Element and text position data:
______________________________

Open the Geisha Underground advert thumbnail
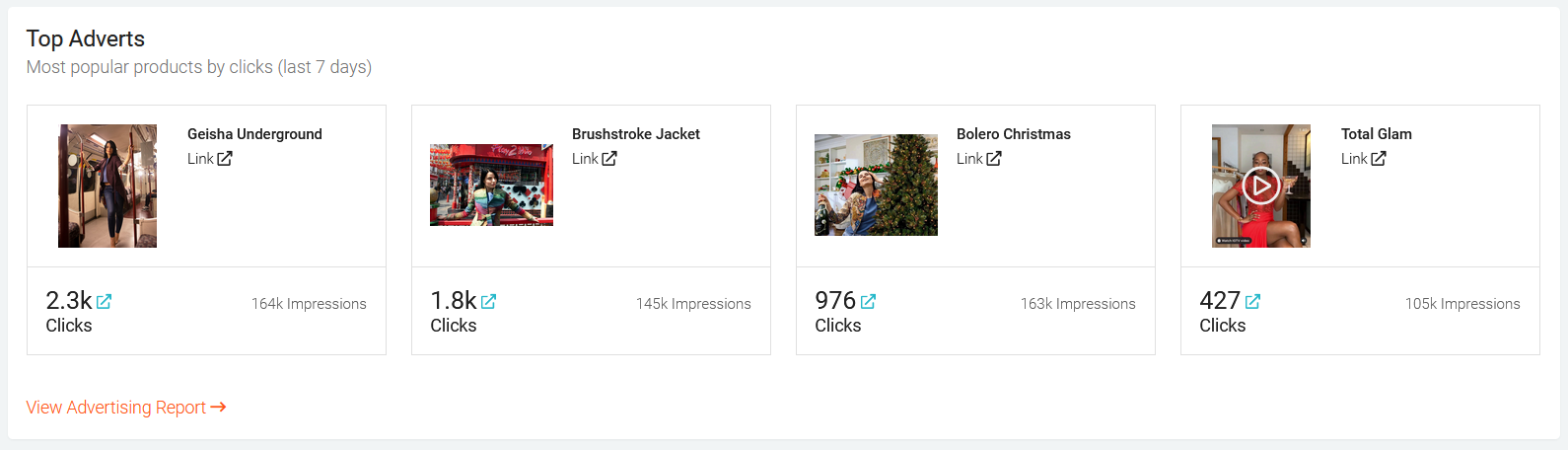This screenshot has width=1568, height=450. (x=107, y=186)
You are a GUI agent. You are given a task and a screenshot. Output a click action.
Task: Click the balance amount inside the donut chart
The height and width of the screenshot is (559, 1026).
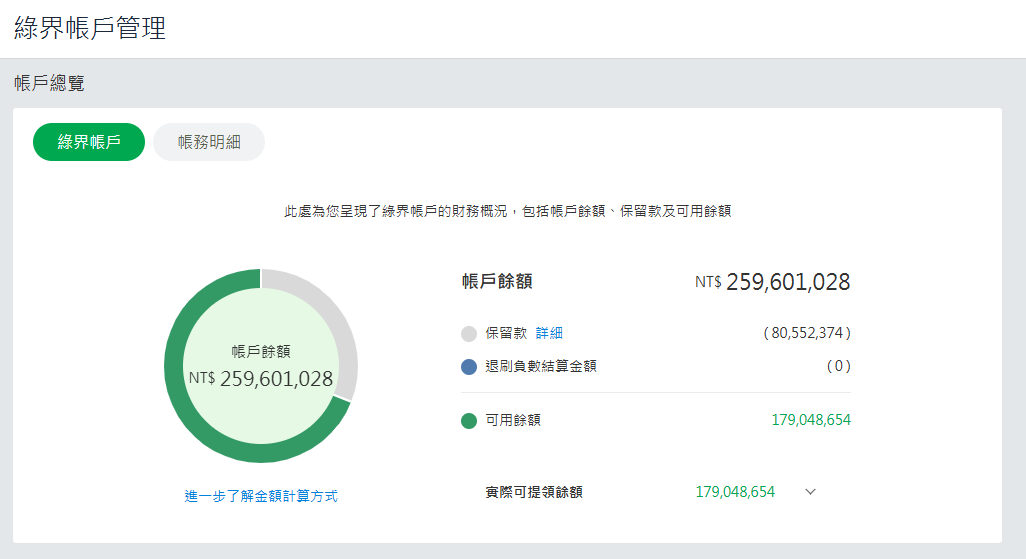click(x=276, y=379)
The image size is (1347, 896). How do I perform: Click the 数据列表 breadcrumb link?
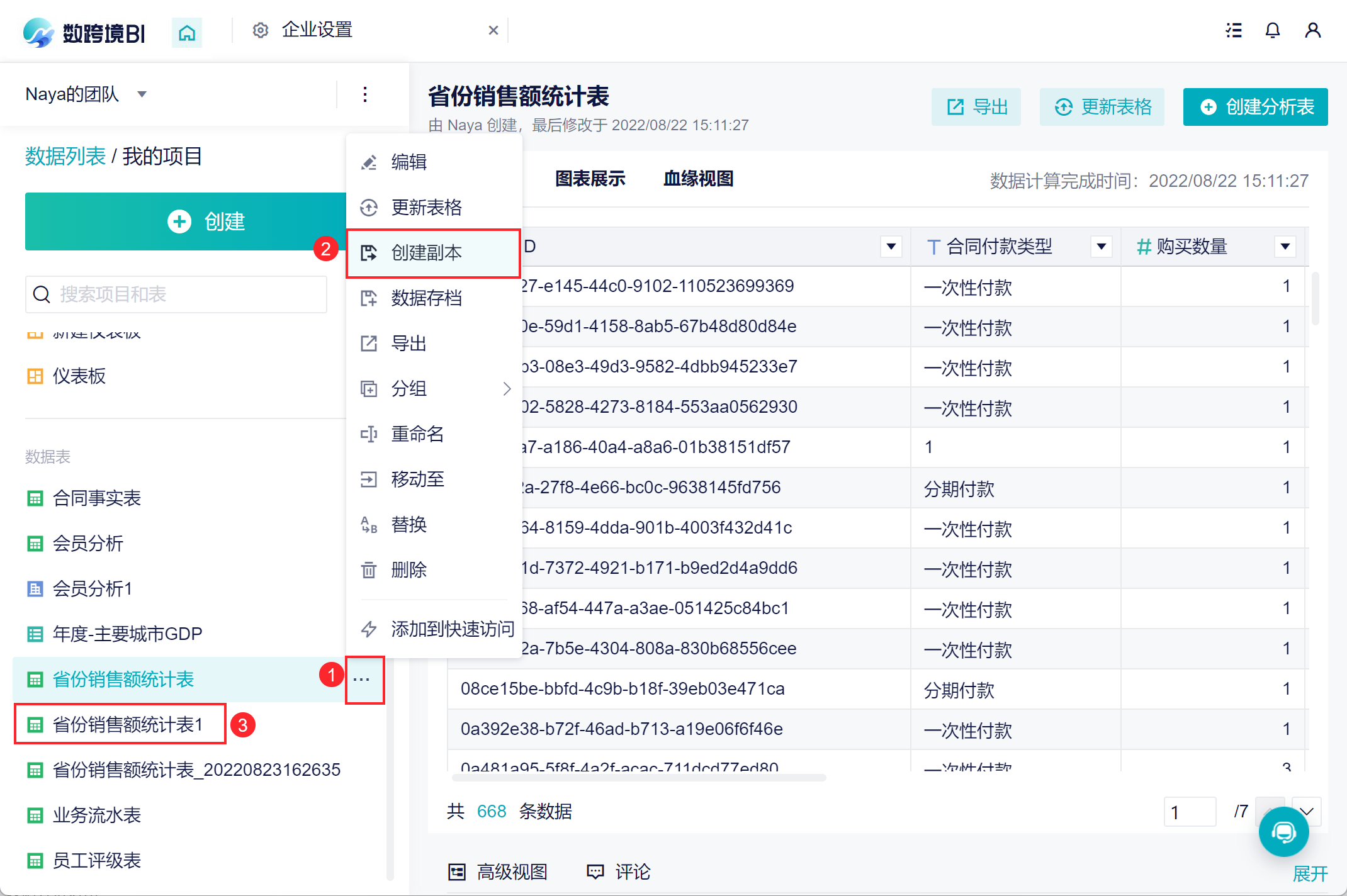(65, 156)
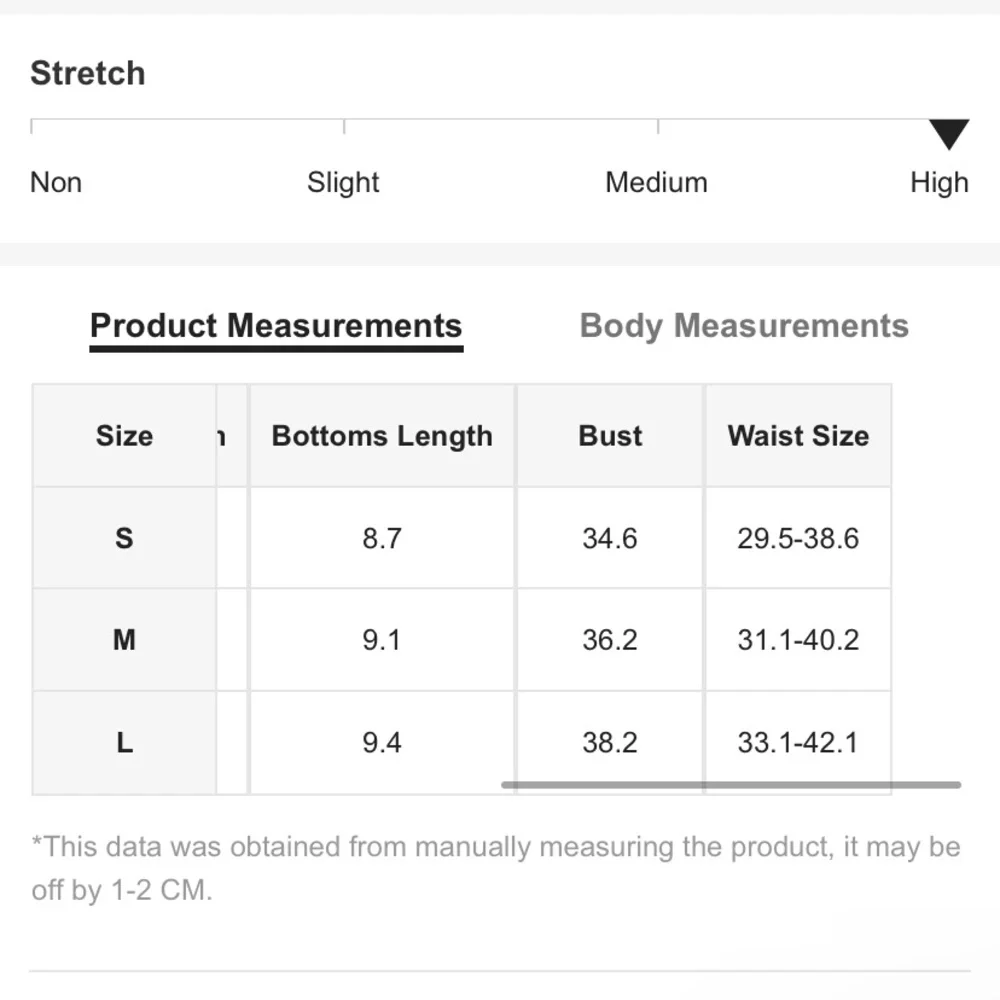
Task: Click the 34.6 bust value for S
Action: [610, 538]
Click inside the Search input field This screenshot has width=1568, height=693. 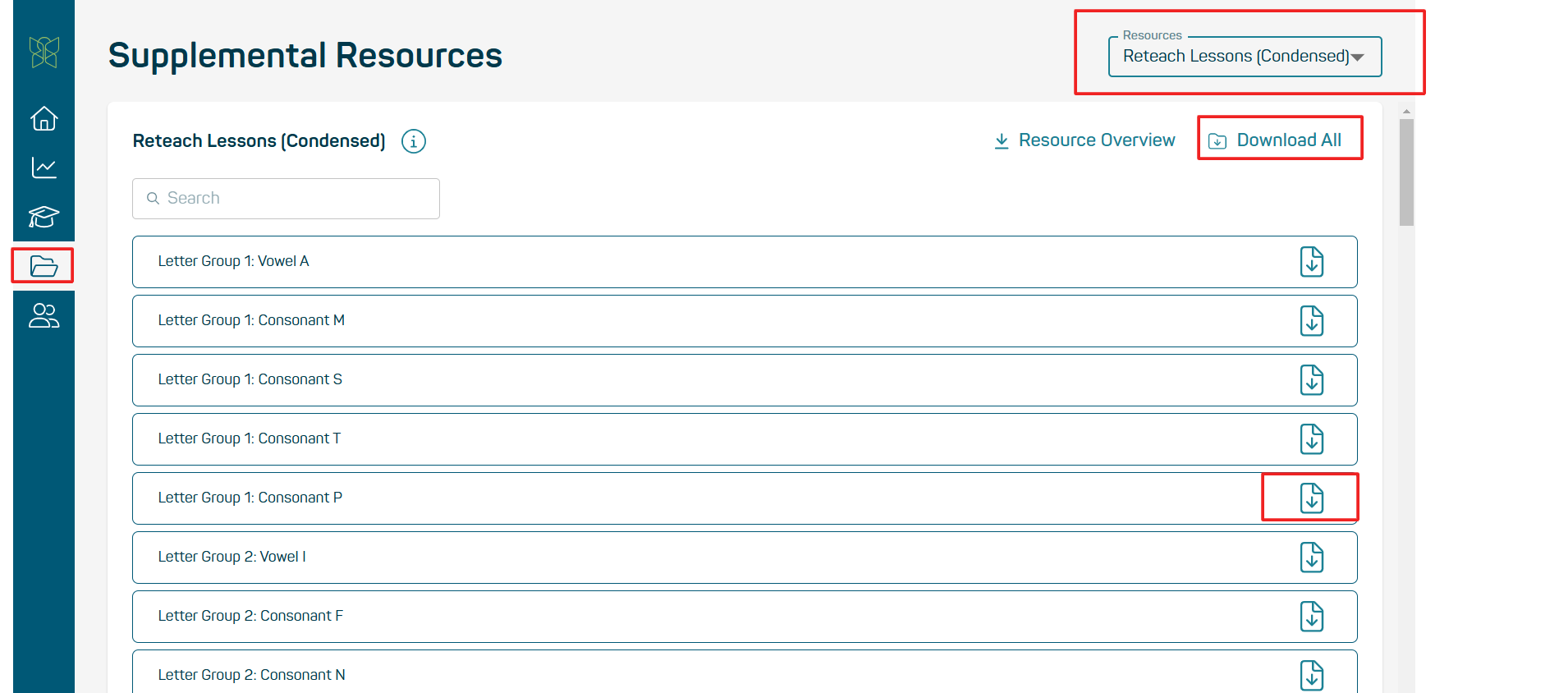point(285,198)
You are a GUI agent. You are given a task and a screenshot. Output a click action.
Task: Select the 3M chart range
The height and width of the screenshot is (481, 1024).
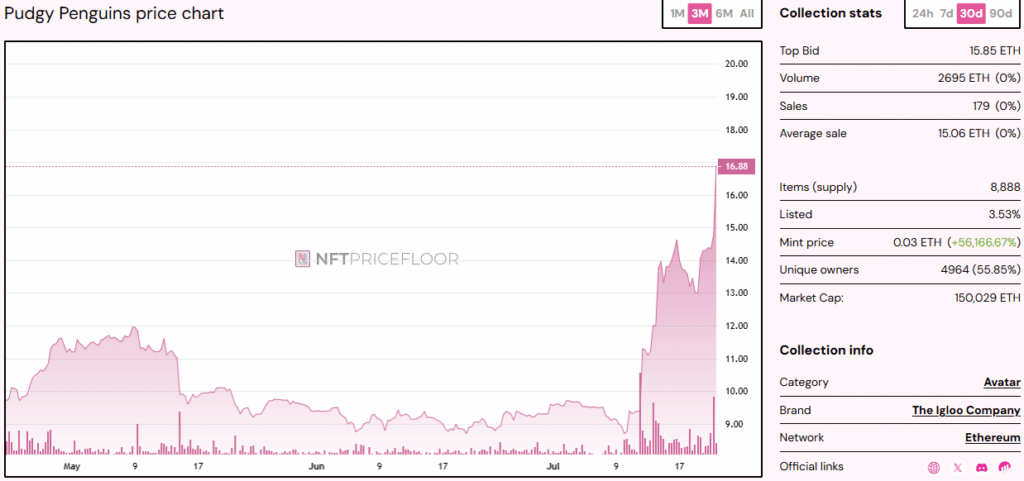coord(700,14)
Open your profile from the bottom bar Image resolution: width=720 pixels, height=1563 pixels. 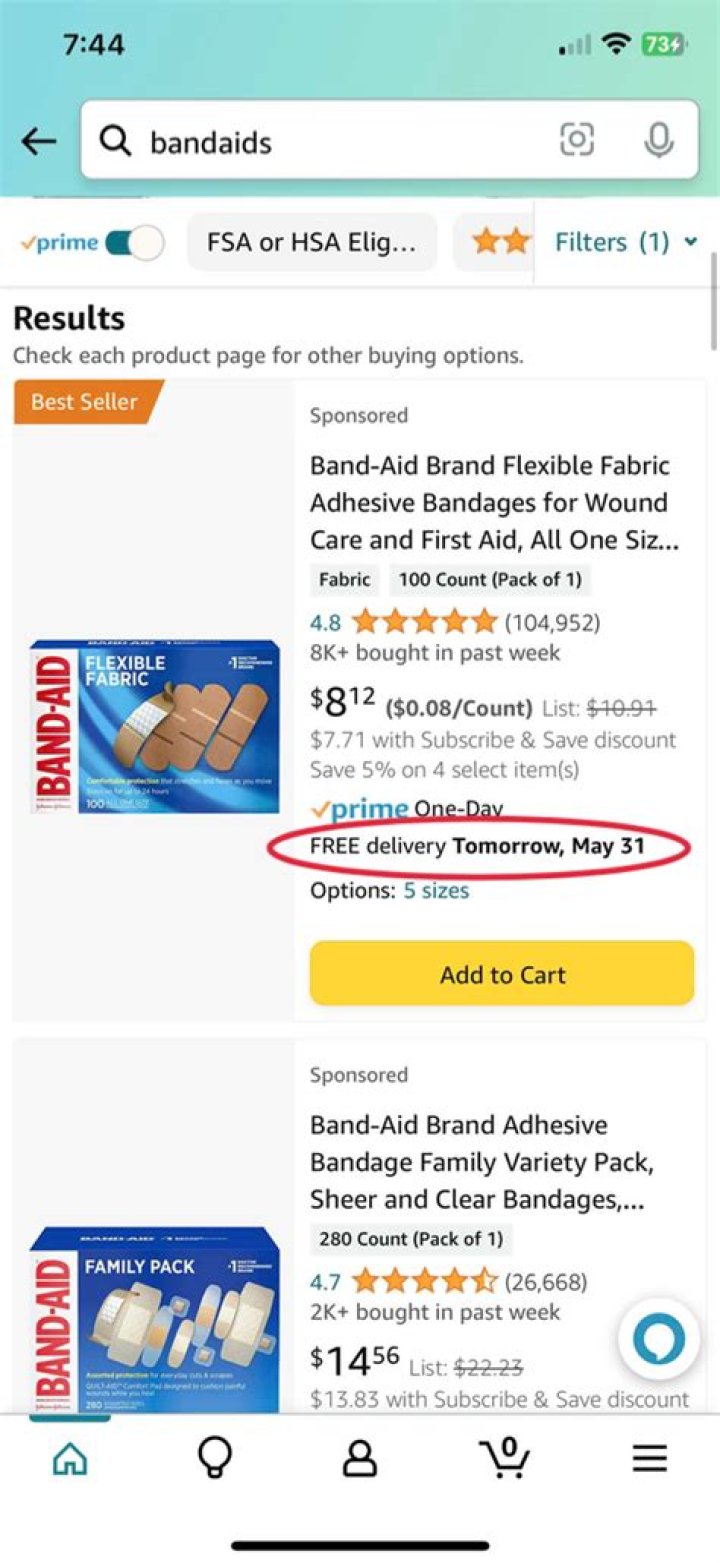click(x=360, y=1457)
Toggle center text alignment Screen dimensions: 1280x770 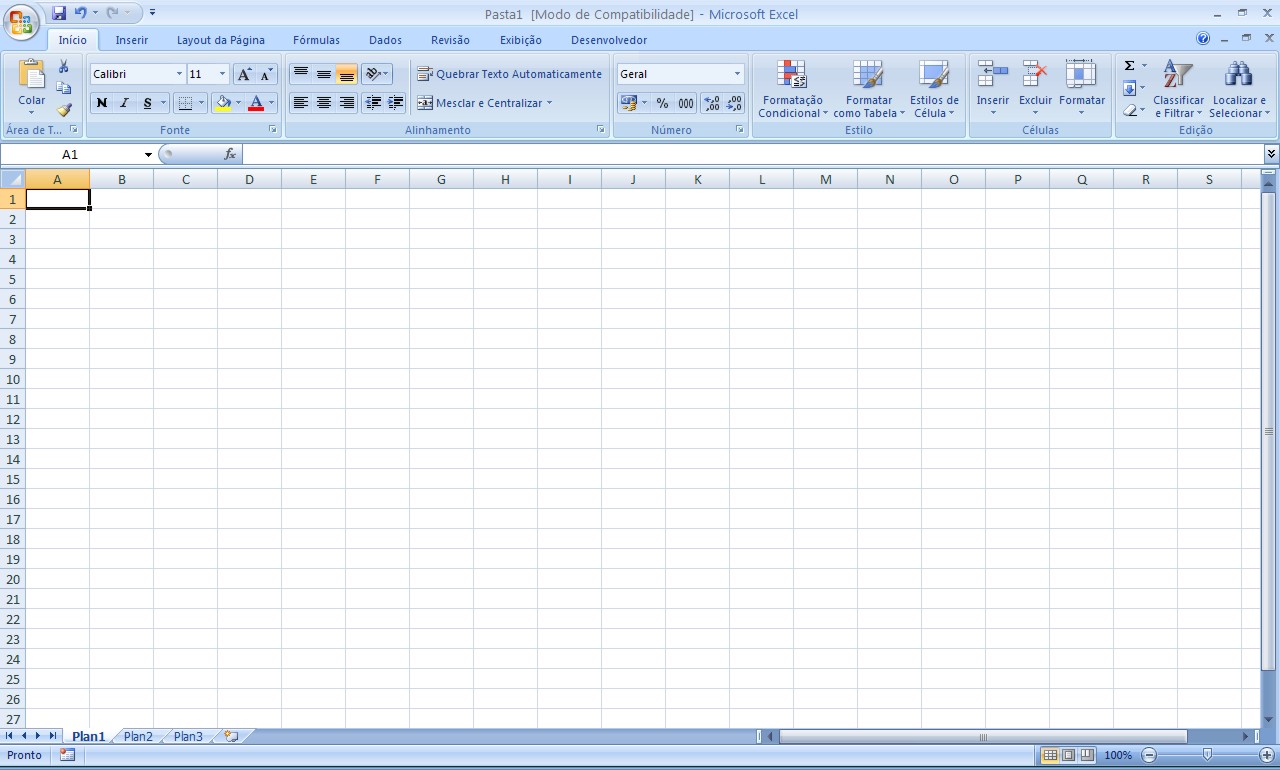[322, 102]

______________________________

Directions for this task -
How many of the lines above contain the string "chart", counting case? Give only the number.

The result -
2